Work to be completed
Retype precisely the section of the data that starts at the line containing "Hamburger Nahverkehrsforen (40, 54)" and runs to its final line, ends included.

Stored entries

.....

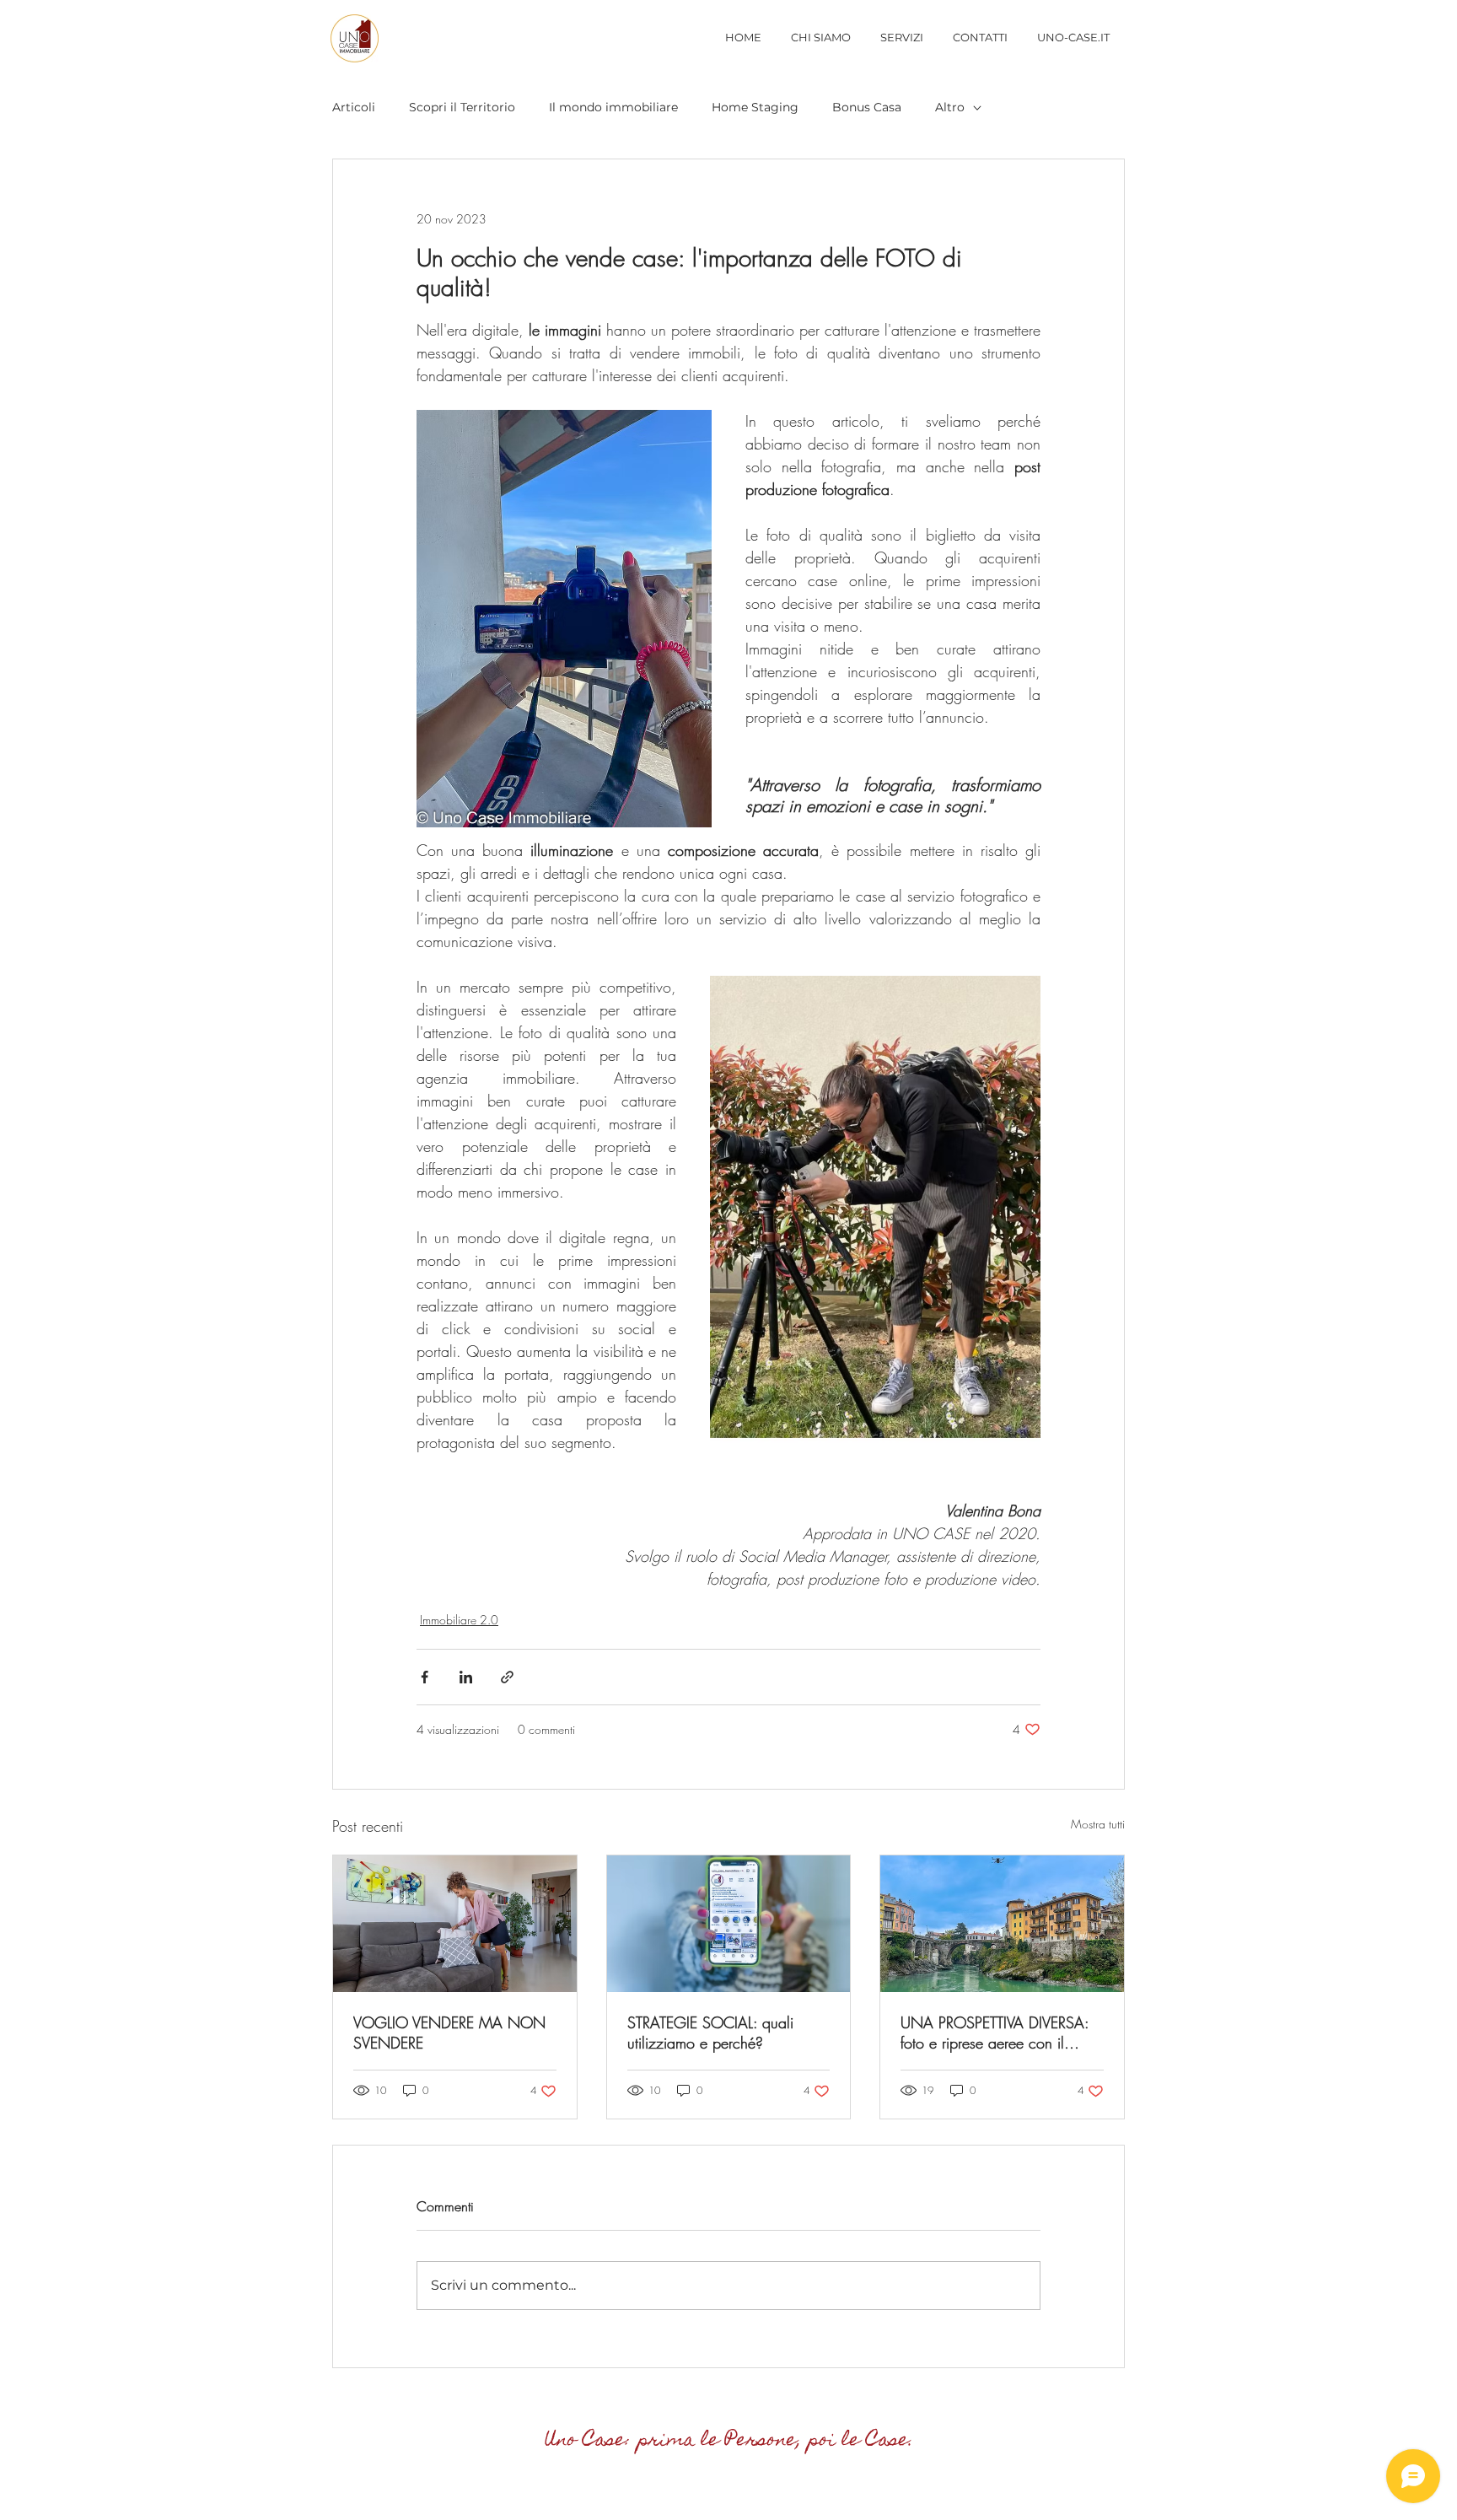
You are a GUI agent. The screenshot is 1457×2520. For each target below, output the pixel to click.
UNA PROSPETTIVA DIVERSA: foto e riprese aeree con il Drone (995, 2032)
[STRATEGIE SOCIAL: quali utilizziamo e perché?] (729, 1923)
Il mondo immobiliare (613, 107)
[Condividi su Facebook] (425, 1677)
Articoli (353, 107)
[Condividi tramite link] (507, 1677)
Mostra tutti (1098, 1824)
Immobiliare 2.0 (459, 1620)
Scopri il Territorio (462, 107)
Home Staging (755, 107)
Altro (950, 107)
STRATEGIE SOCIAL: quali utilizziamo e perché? (710, 2032)
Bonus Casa (866, 107)
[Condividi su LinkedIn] (466, 1677)
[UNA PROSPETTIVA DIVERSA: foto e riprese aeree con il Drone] (1002, 1923)
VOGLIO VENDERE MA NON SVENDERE (449, 2032)
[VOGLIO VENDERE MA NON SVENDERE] (455, 1923)
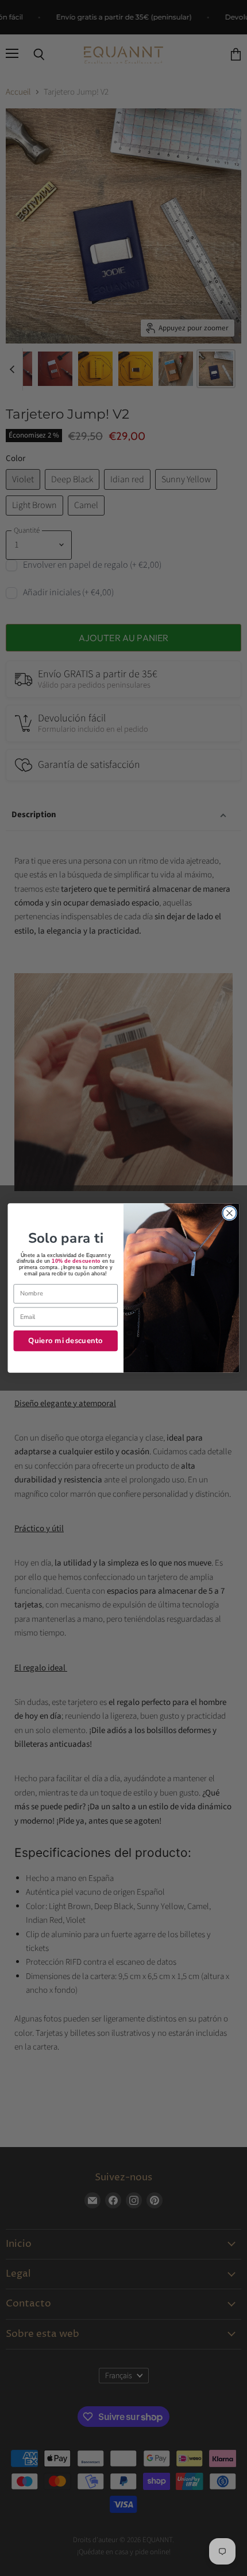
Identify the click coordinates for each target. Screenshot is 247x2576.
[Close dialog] (230, 1213)
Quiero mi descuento (65, 1340)
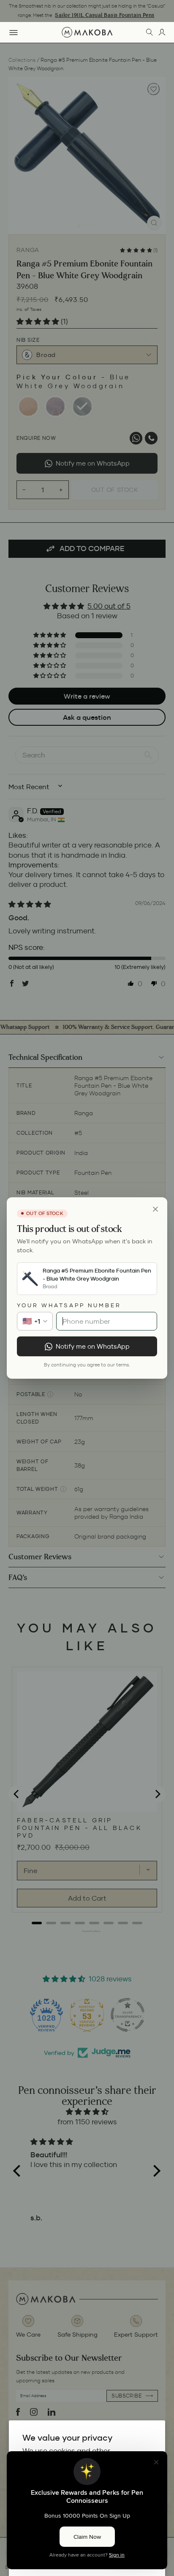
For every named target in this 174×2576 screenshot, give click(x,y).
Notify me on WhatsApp (93, 1346)
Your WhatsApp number (69, 1305)
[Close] (155, 1209)
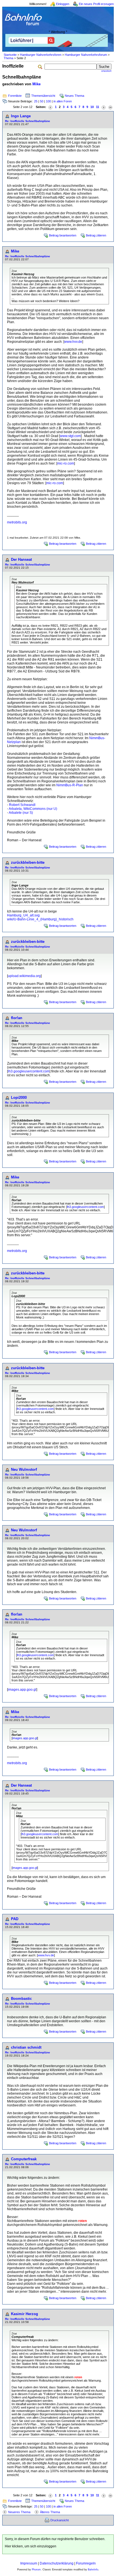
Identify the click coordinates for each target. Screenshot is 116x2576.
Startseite (10, 54)
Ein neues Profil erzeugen (96, 4)
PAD (14, 1919)
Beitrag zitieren (96, 235)
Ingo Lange (21, 116)
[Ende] (110, 107)
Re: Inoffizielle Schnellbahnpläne (27, 121)
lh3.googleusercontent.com (29, 1071)
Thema (8, 58)
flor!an (16, 1018)
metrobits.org (17, 522)
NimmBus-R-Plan (69, 785)
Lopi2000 (19, 1097)
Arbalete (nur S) (21, 813)
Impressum (28, 2563)
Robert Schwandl (22, 805)
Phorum (36, 2569)
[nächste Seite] (103, 107)
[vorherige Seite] (50, 107)
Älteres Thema (50, 2512)
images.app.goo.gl (22, 1690)
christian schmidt (26, 2047)
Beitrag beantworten (62, 235)
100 (48, 101)
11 (97, 107)
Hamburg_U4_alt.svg (23, 915)
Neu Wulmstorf (24, 1469)
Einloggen (62, 4)
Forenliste (15, 95)
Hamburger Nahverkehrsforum (86, 54)
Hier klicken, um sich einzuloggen (30, 2546)
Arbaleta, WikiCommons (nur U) (33, 809)
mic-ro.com (65, 463)
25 (35, 101)
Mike (36, 84)
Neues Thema (74, 95)
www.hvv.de (73, 342)
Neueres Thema (19, 2512)
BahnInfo (93, 2569)
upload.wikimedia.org (24, 976)
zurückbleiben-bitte (27, 862)
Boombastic (21, 1998)
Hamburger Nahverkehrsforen (40, 54)
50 (41, 101)
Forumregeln (86, 2563)
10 (92, 107)
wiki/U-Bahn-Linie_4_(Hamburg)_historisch (40, 919)
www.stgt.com (70, 436)
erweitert (106, 71)
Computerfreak (24, 2159)
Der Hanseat (21, 559)
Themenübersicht (43, 95)
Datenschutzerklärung (56, 2563)
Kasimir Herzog (24, 2314)
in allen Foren (62, 101)
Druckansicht (59, 2520)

.....

Response area
Hamburger Nahverkehrsforen (40, 54)
50 (41, 101)
Forumregeln (86, 2563)
10 (92, 107)
wiki/U-Bahn-Linie_4_(Hamburg)_historisch (40, 919)
www.stgt.com (70, 436)
erweitert (106, 71)
Computerfreak (24, 2159)
Der Hanseat (21, 559)
Themenübersicht (43, 95)
Datenschutzerklärung (56, 2563)
Kasimir Herzog (24, 2314)
in allen Foren (62, 101)
Druckansicht (59, 2520)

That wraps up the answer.